EXCERPT PROVIDED:
****
The London Mastaba was a temporary, colourful sculpture that floated on the Serpentine Lake for three months in 2018. Nearby was an exhibition of Christo's work that he undertook with his long-time artistic partner, Jeanne-Claude, who died in 2009.

Organisers said it was an opportunity to share the last piece of public work realised in Christo’s lifetime, before he passed away in May this year.

“Christo and Jeanne-Claude were truly extraordinary artists. Art for them was not a profession but their existence,” said Bettina Korek, the Serpentine Galleries’ chief executive, and Hans Ulrich Obrist, its artistic director.

“Christo and Jeanne-Claude’s genius exists in the transfer between the irrepressible ephemerality of their work and the indelible memories each project produced in everyone who experienced them. It is an honour to present this project as an everlasting, virtual translation of their otherworldly vision,” they added.

The virtual London Mastaba will be an exact replica of the physical structure installed in 2018. Organisers said it is best experienced from the north bank of the lake, opposite the Serpentine Lido. In conjunction with the Acute Art phone app, viewers will also be able to "place and interact with the piece" without the need to travel to London.

“The democratising power of new immersive media will bring Christo and Jeanne-Claude’s unique artistic vision to wide and diverse audiences across the globe. And it is always a joy to collaborate with the extraordinary team at the Serpentine Galleries,” Daniel Birnbaum, the artistic director of Acute Art, said.

The original London Mastaba was inspired by the ancient civilisations of Mesopotamia and was made up of 7,506 horizontally stacked barrels on a floating platform. It weighed more than 600 tonnes and covered roughly one per cent of the Serpentine Lake.
****
DATA:
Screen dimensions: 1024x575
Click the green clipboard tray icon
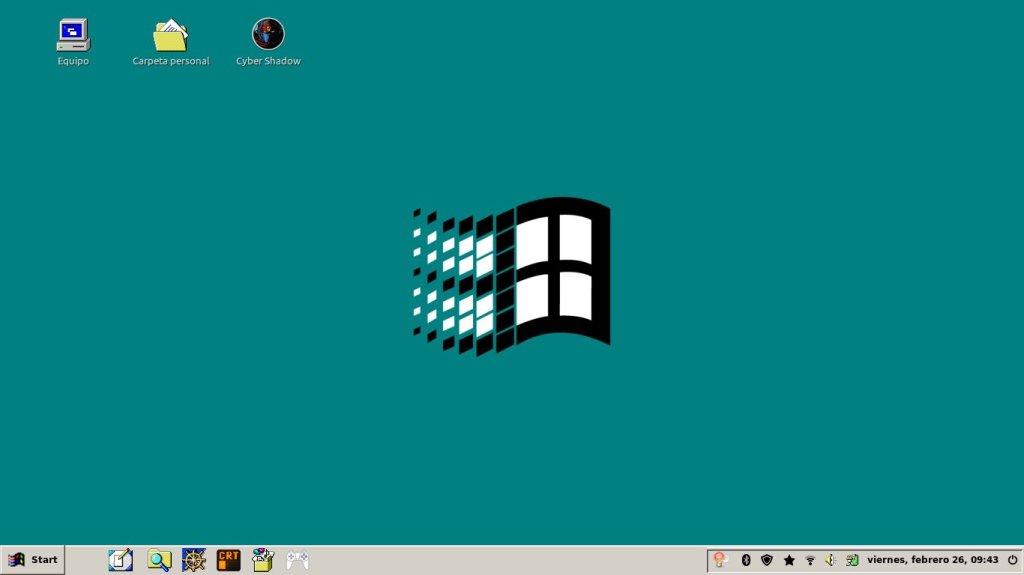click(x=852, y=560)
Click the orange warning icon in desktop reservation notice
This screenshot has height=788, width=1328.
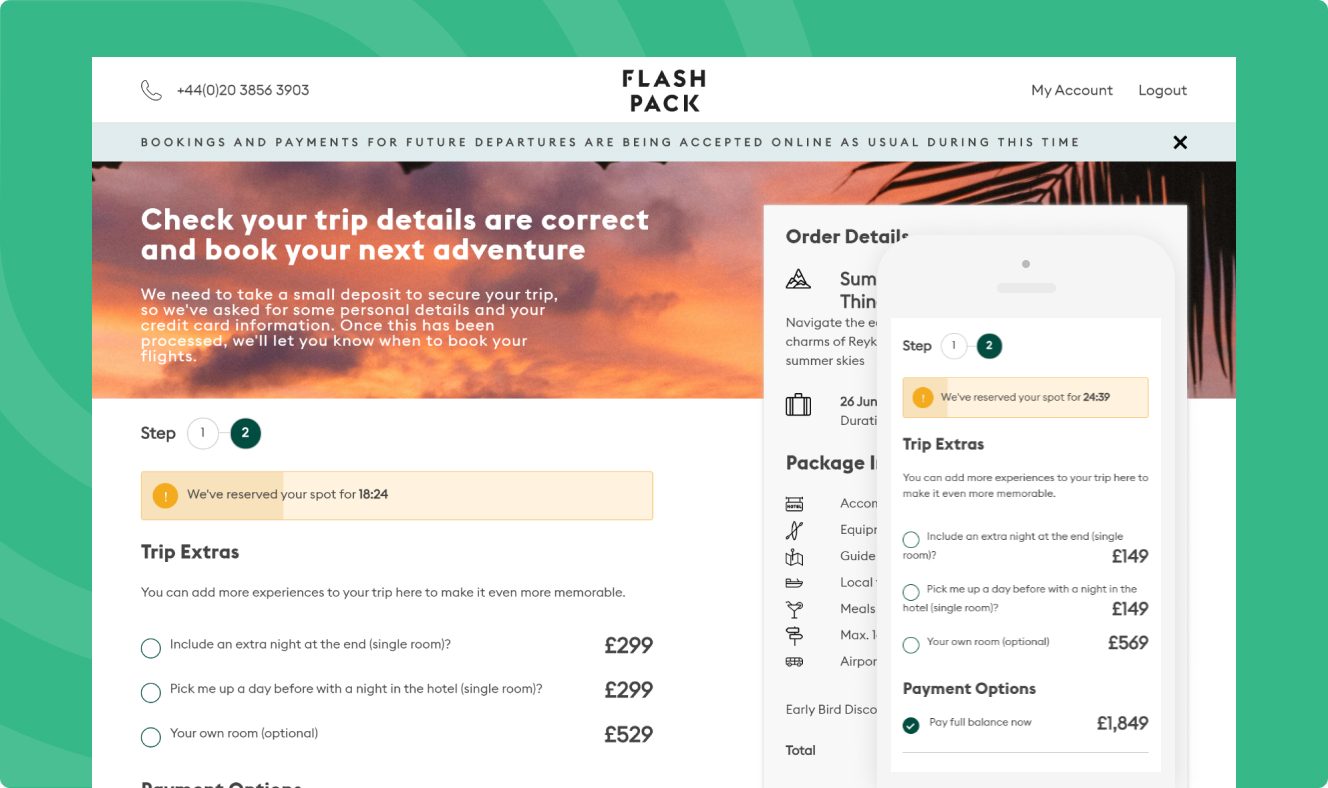click(x=165, y=495)
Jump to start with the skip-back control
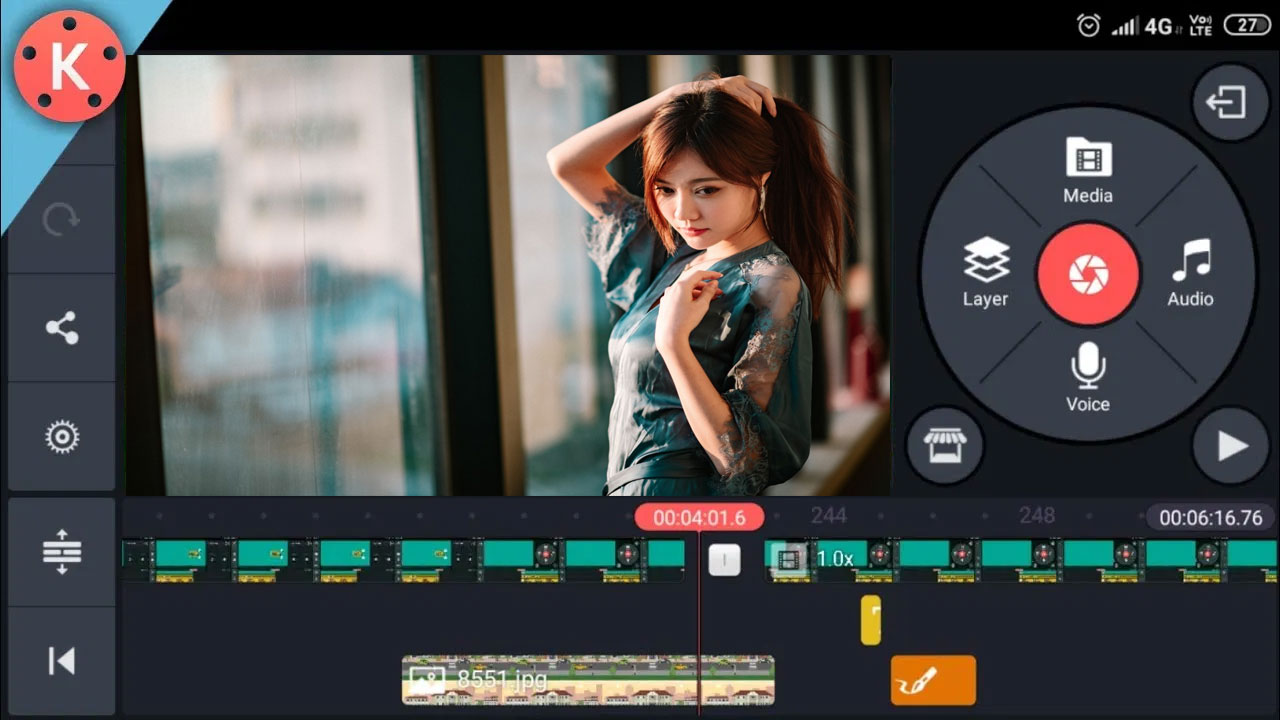 click(62, 659)
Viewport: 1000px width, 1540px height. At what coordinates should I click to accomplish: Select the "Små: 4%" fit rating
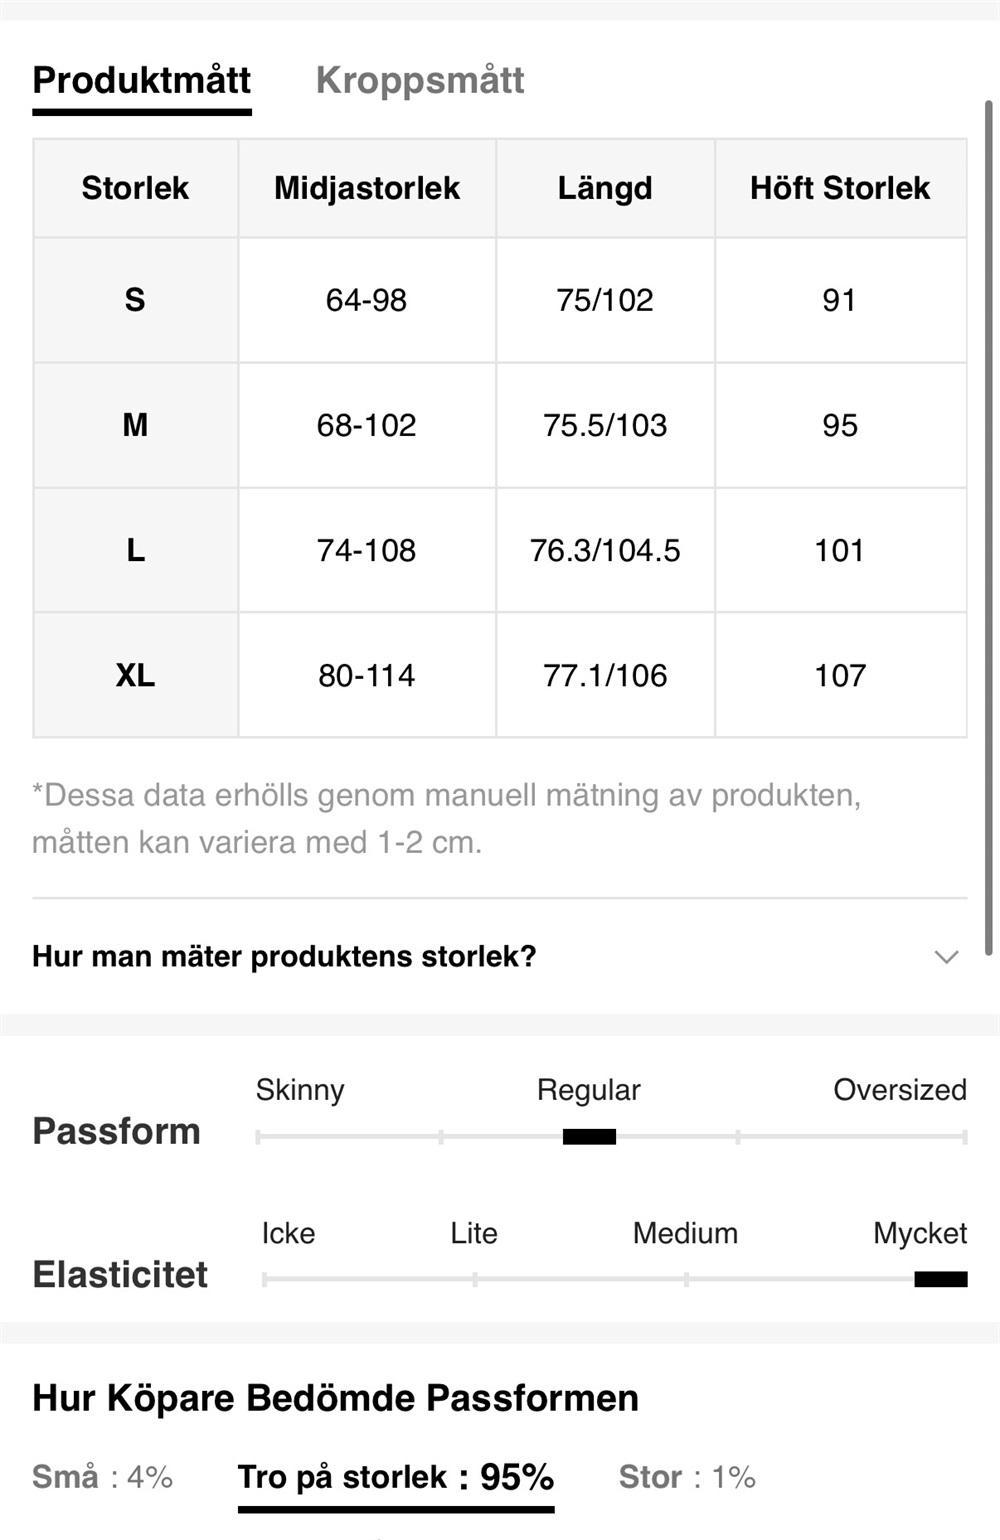(x=102, y=1477)
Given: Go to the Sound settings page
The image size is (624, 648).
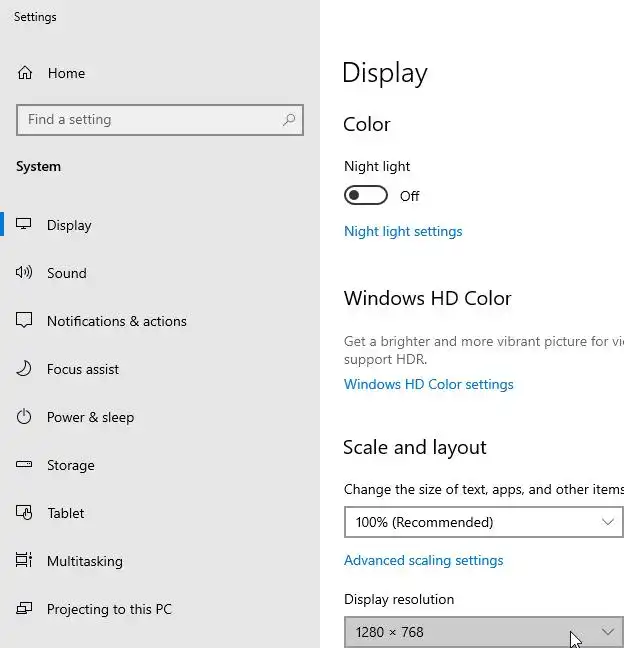Looking at the screenshot, I should 67,273.
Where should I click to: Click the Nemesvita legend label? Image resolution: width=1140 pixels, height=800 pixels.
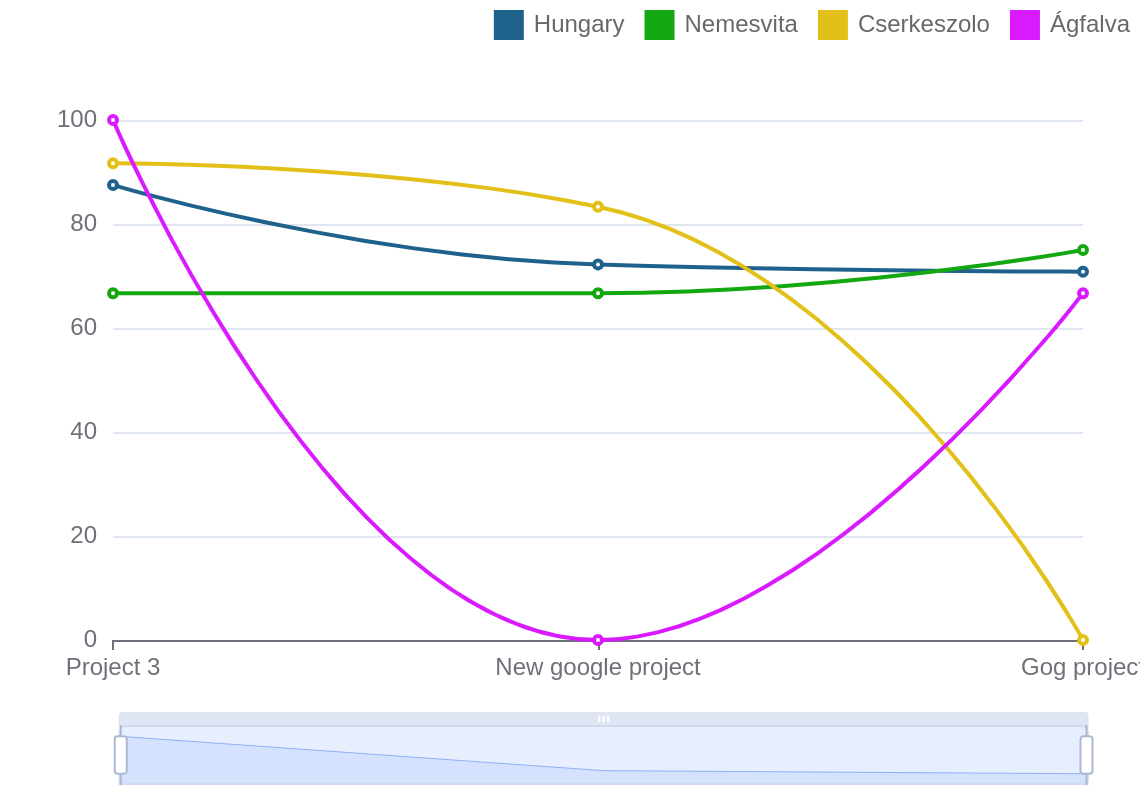coord(740,24)
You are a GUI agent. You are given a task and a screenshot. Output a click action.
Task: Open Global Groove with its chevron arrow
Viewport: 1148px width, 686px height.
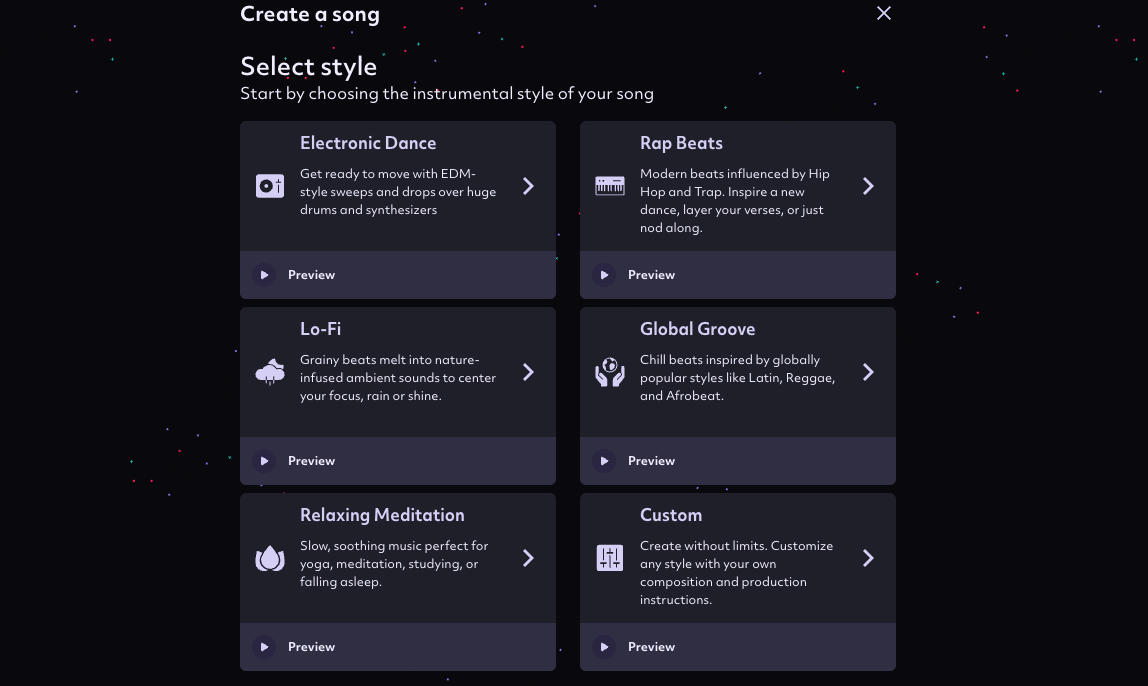pos(868,372)
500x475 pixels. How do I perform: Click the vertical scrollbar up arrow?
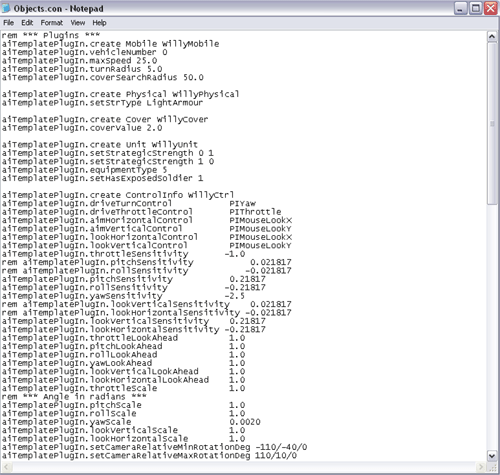point(492,36)
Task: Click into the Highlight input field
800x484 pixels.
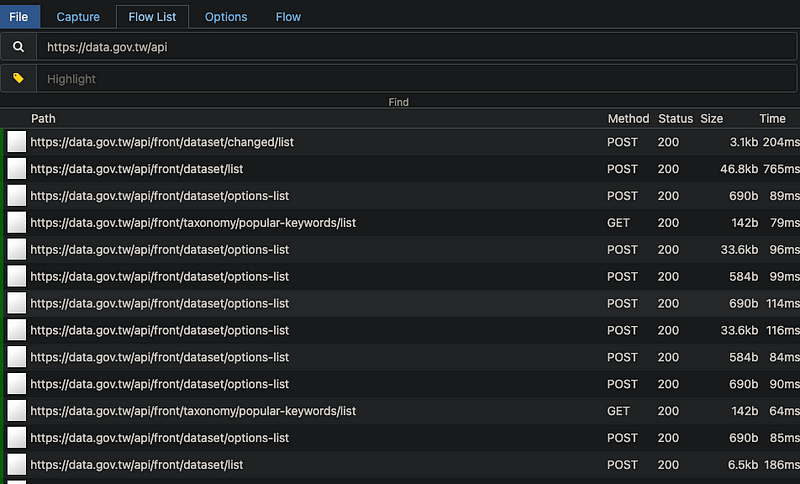Action: (x=400, y=78)
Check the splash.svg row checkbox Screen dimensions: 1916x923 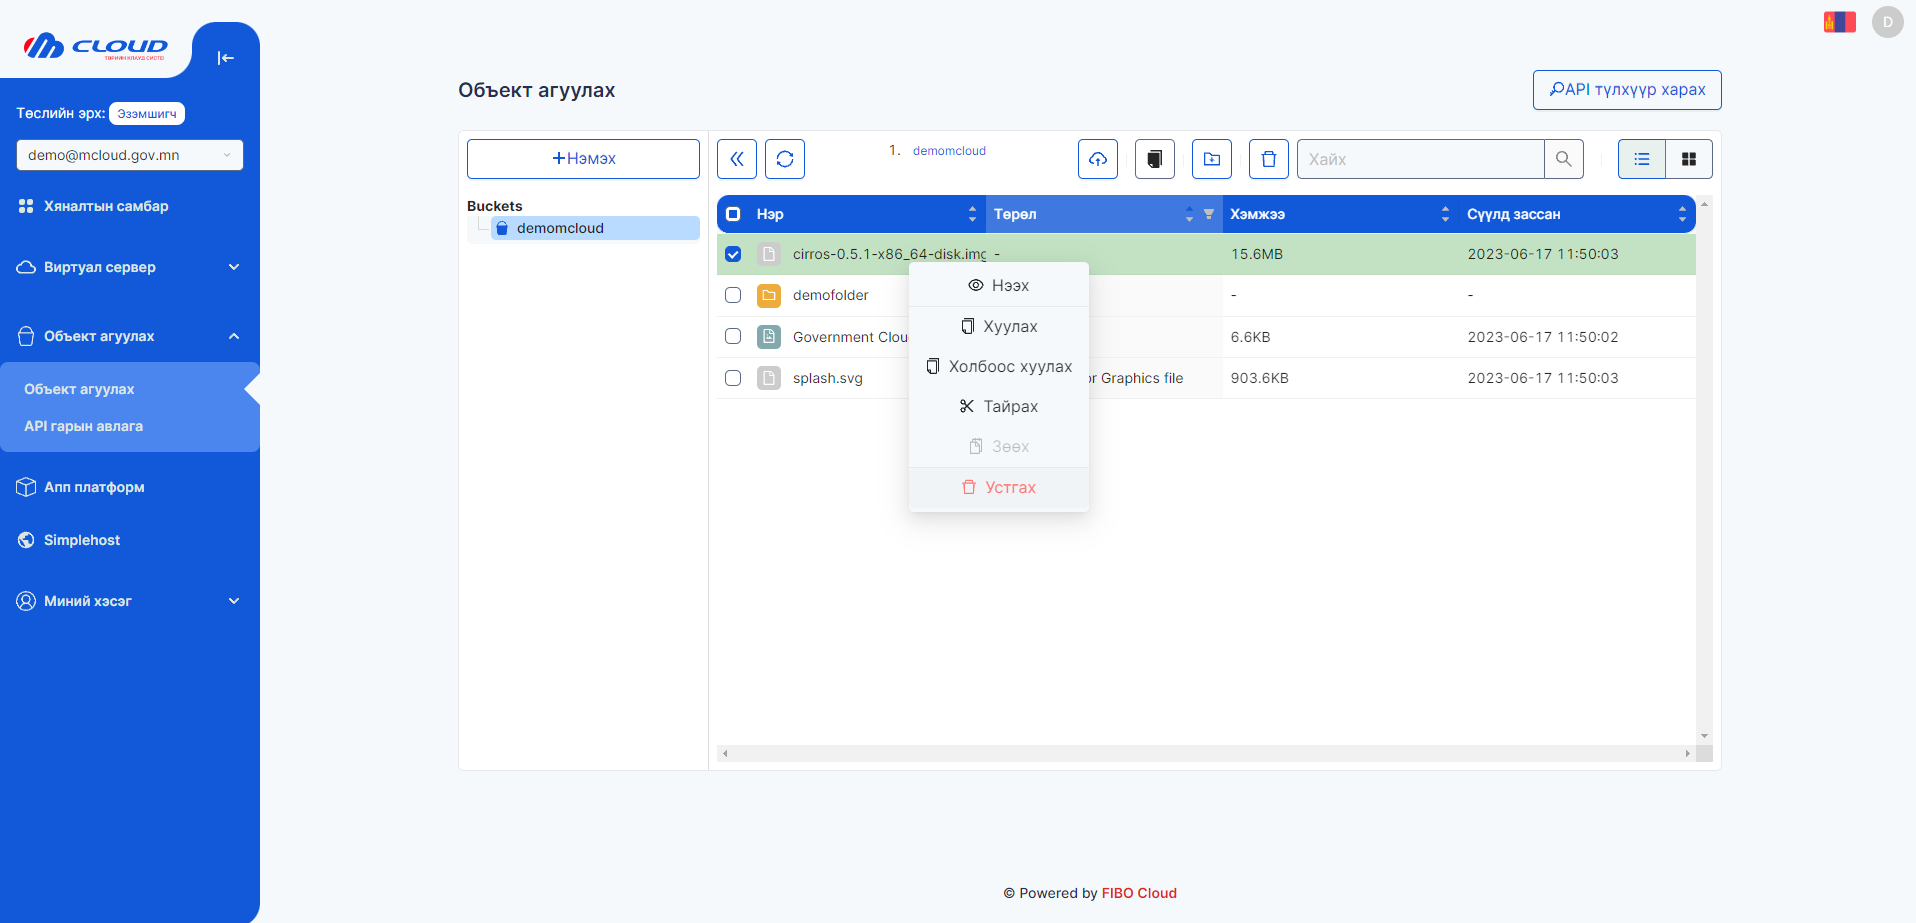[x=733, y=378]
****
ACTIONS TO TAKE:
- 1) According to the excerpt on the London Mastaba, how many barrels made up the original sculpture?
- 2) Summarize the excerpt on the London Mastaba in two sentences.
- 3) List every person named in the excerpt on the London Mastaba.

SOLUTIONS TO THE TASKS:
- 1) 7,506 horizontally stacked barrels

- 2) The London Mastaba, a temporary and colorful sculpture of 7,506 stacked barrels inspired by ancient Mesopotamia, floated on the Serpentine Lake for three months in 2018 and was the last public work realized in Christo's lifetime. The Serpentine Galleries are presenting an exact virtual replica of it, and through the Acute Art phone app viewers will be able to place and interact with the piece without traveling to London.

- 3)
- Christo
- Jeanne-Claude
- Bettina Korek
- Hans Ulrich Obrist
- Daniel Birnbaum